El último tango en París
Por Antonio Salgado Pérez (Publicado en La Tarde el 5 de octubre de 1974).
Lleva más de dos años en la cartelera de un cine de Leicester Square. Dicen eran las últimas semanas de proyección. No hay que creerlo. Era una sala de dimensiones liliputienses, casi una antesala familiar –como muchos cinematógrafos londinenses-, con espacio reducidísimos entre las filas de butacas en tobogán descendente. A la entrada, como estampa circense, un entorchado portero que exclamaba:
—¡Pasen, señores, pasen! Dentro de diez minutos comenzará la función. ¡Pasen, señores, pasen! Pronto, verán ustedes Last tango in Paris…
Lindas chinitas con cuerpecillos de porcelana y miradas de almendra servían de guías y acomodadoras que casi repudiaban la propina. Sentarse en aquellas butacas provistas de ceniceros era como hacerlo en una sala de conferencias de la O.N.U. Allí estaban ubicados los más diversos representantes de los cinco continentes. Y por sus apariencias y vestimentas, de todas las clases sociales.
(Siempre nos ha apasionado el séptimo arte. En lo que va de año, hemos tenido la oportunidad de extasiarnos aquí en Tenerife, con cintas como Gritos y susurros de Ingmar Bergman –mi amigo Chela nos brindó en estas mismas columnas una crítica antológica del film- o con Tiempos modernos de Charlie Chaplin, por mencionar el binomio más representativo que ahora aflora a nuestra mente. En la isla tenemos excelentes críticos cinematográficos. Con ellos he gozado leyendo lo que escribieron y escriben de lo poco destacable que por aquí se exhibe. Y por ellos ahora van a disculpar mi osadía al intentar verter mi opinión ante el impacto que me produjo la tan discutida Último tango en París).
La película nos infundió respeto; un profundo respeto. No creo que sea muy fácil volver a plasmar en una pantalla la desesperación sexual que Bertolucci tuvo la valentía de exponer con la colaboración de un Marlon Brando con carismática versatilidad y una Maria Schneider que constituye toda una revelación por su naturalidad, desenvoltura y expresividad y fotogenia.
Casi basta con oír la extraordinaria voz de Brando, que no es lo aflautada que oímos en su Bounty ni lo cavernosa que nos resultó en su inefable Padrino.
Para los españoles, con esto de la apertura, que consiste en algo así como mostrarnos algunos centímetros de más epidermis con visión autorizada, causa asombro y admiración la casi instantánea familiarización que se apodera de nosotros ante la presencia de una desnudez femenina mostrada casi en la totalidad de la cinta. Y aún más admiración el comprobar que, frente a todas aquellas escenas de incomparable erotismo, el variopinto espectador las digería con una ejemplar mesura, sin comentarios en solitario, sin frases en busca de la barata hilaridad ni con la aparición de esa carcajadita desviada y absurda que siempre denuncia falta de mentalización y subdesarrollo cultural.

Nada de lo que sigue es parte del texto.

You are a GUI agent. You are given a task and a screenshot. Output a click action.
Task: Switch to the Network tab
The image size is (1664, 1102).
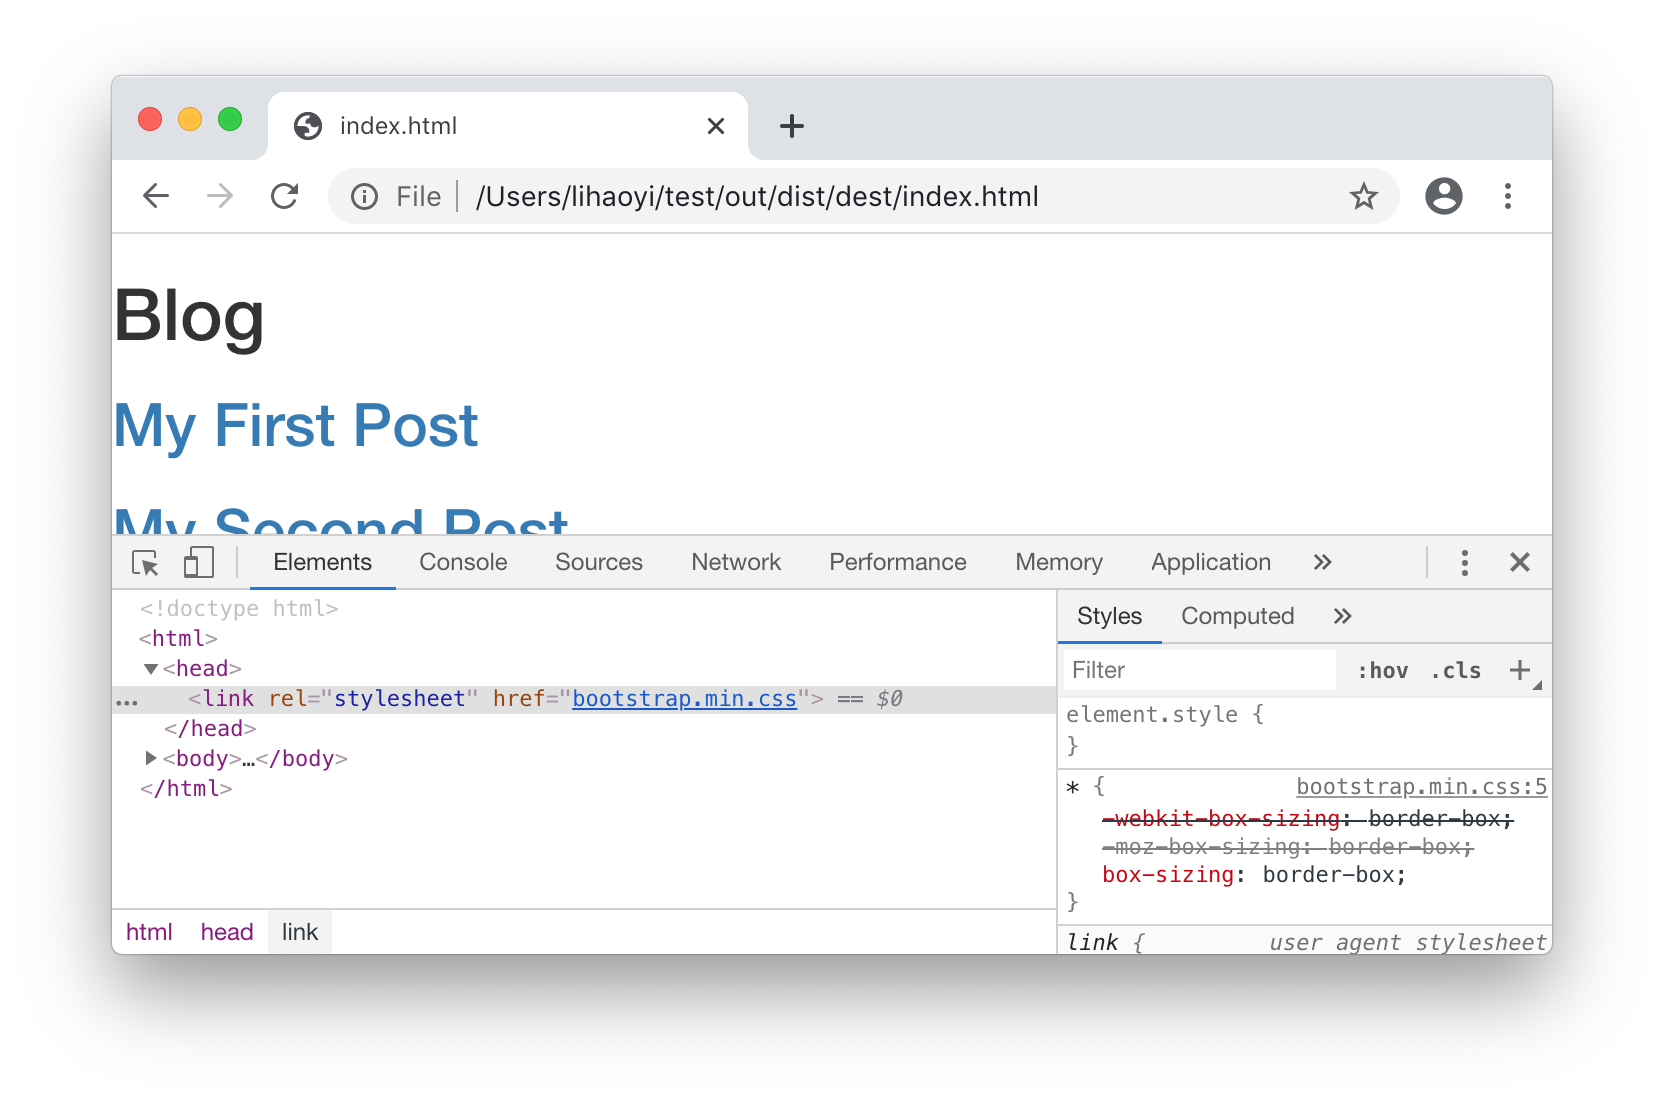point(736,562)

Una de las escenas más logradas del film es el desgarrador monólogo que sostiene Brando junto al féretro de su esposa, torturándose aquel ante un suicidio que jamás se explicará aun conociendo la infidelidad de aquélla, así como la secuencia tan brutal como de perfectas reacciones que se produce en le primer encuentro entre aquellos amantes o en un final en que ella, hastiada y con pavor, le mata… “sin saber su nombre, de dónde venía ni adónde iba…”
La cámara, casi con magia desconocida, juega en esta cinta papel fundamentalísimo ya que consigue planos realmente impresionantes, sobre todo en las escenas más crudas y violentas del film, que están muy distantes de esa pornografía que cierto de ese público que se ha lanzado a Perpignan ha querido ver al contentarse sólo con imágenes, por limitaciones lingüísticas; versiones que pretenden mutilar lo artístico y estético, para convertirlo en algo chabacano y procaz que, repetimos, no vimos en esta película de Bertolucci, que con luz verde de la censura no ha tenido necesidad de emplear el hermetismo, la alegoría, el símbolo, la parábola, el doble sentido, la sugerencia o el guiño cómplice de otros realizadores encorsetados.